EXERCISE: For this exercise, copy the data exactly and omit any images.

[SUPPLIED MATERIAL]

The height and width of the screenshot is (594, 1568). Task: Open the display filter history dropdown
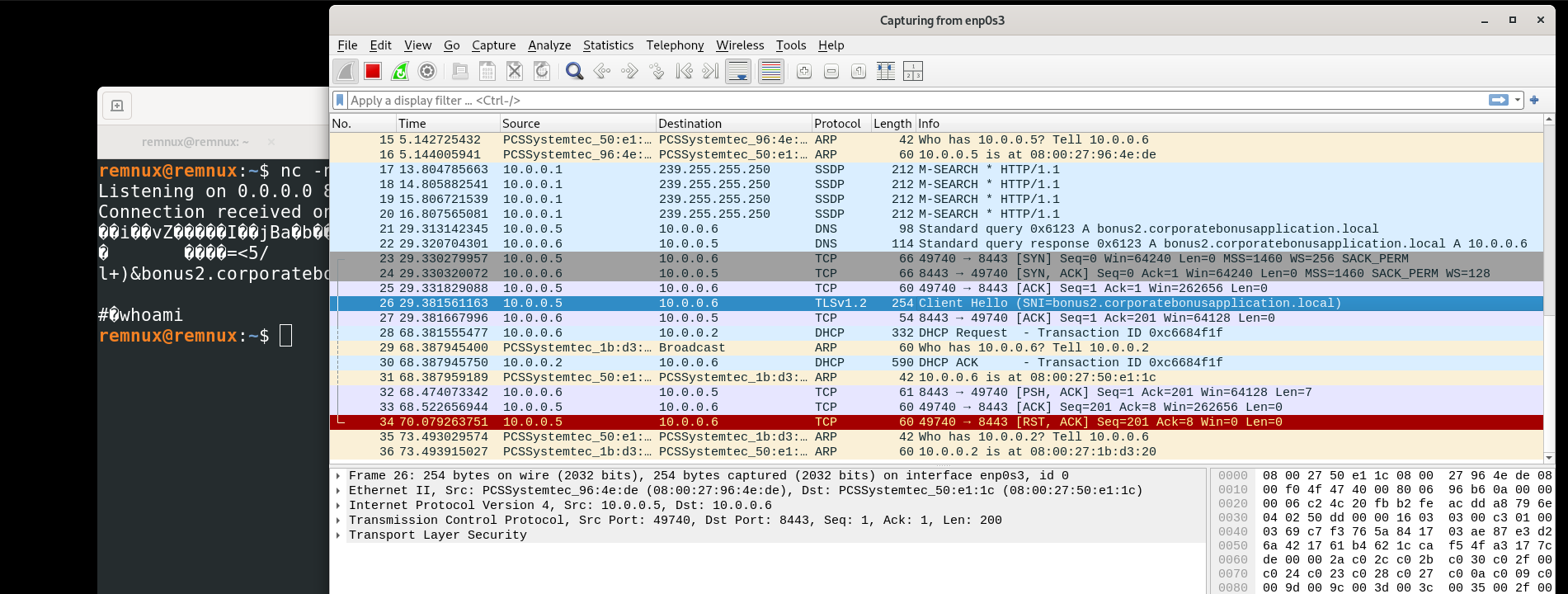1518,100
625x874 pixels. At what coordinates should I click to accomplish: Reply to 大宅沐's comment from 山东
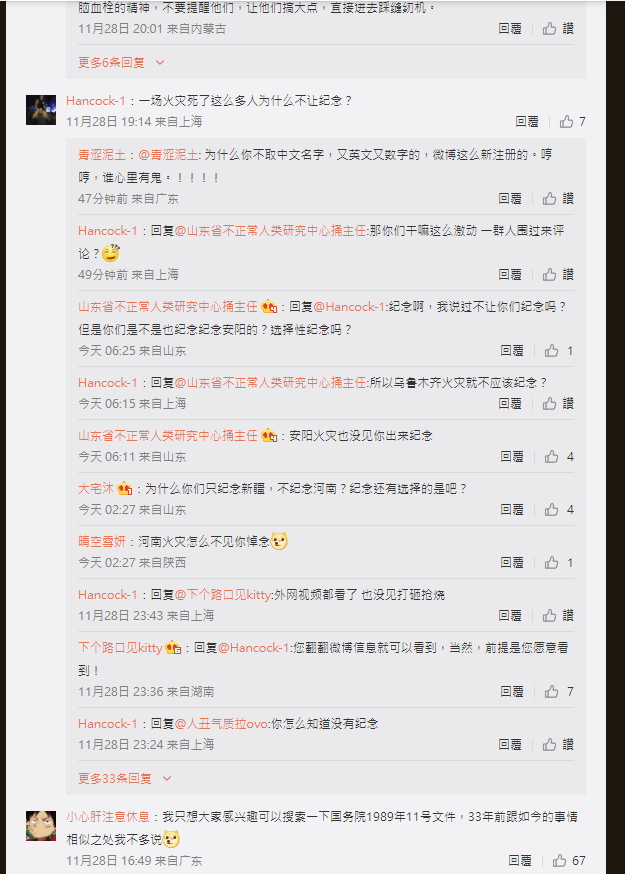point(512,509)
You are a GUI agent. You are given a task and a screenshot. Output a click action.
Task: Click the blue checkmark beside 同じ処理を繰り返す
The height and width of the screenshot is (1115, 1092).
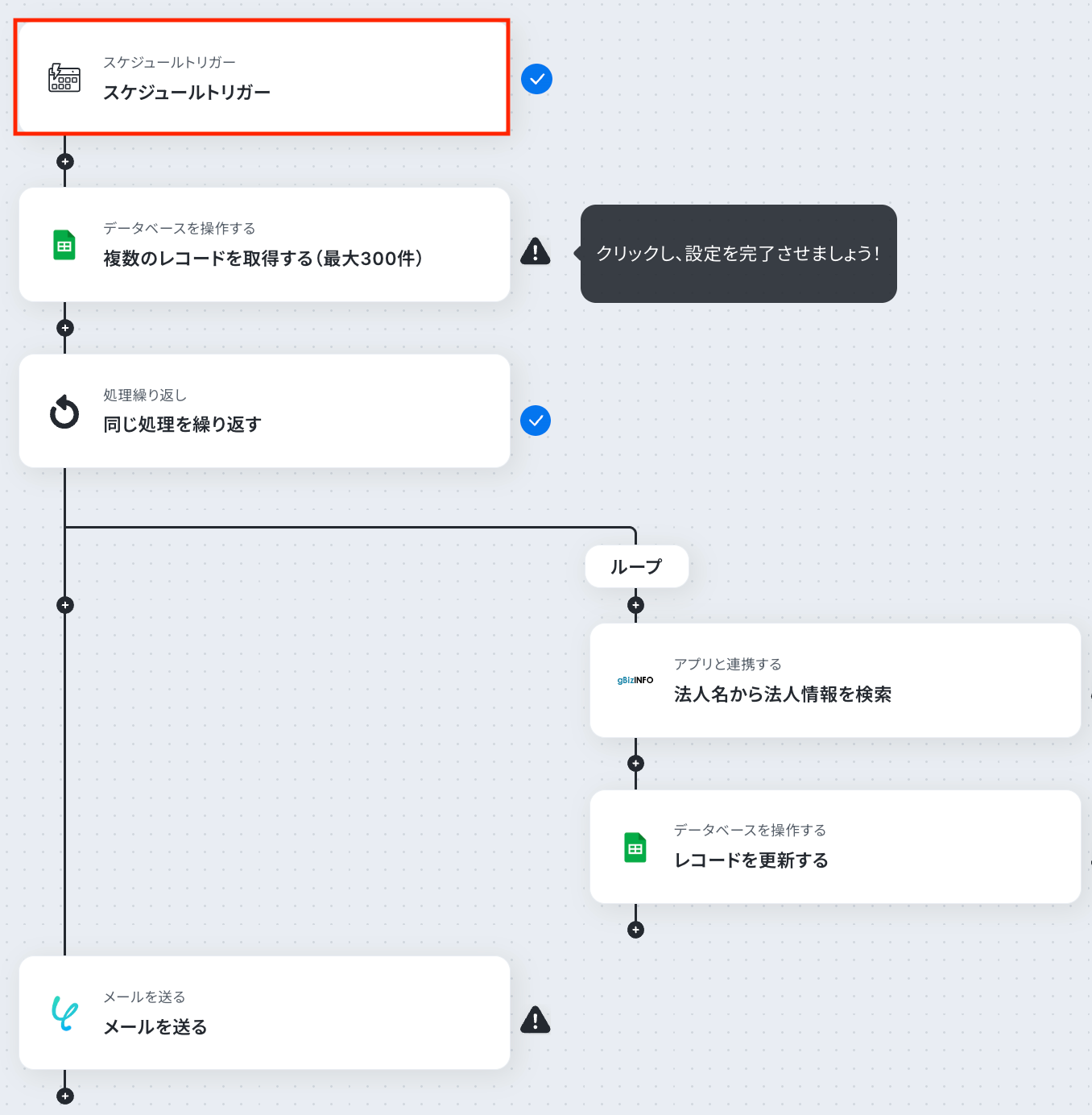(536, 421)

[/SUPPLIED MATERIAL]

ANSWER BOX:
The height and width of the screenshot is (594, 1568). Task: Open the display filter history dropdown
1518,100
625x874 pixels. At what coordinates should I click to accomplish: Reply to 大宅沐's comment from 山东
point(512,509)
You are a GUI agent. You are given a task and a screenshot. Output a click action.
Task: Click the blue checkmark beside 同じ処理を繰り返す
The height and width of the screenshot is (1115, 1092).
(536, 421)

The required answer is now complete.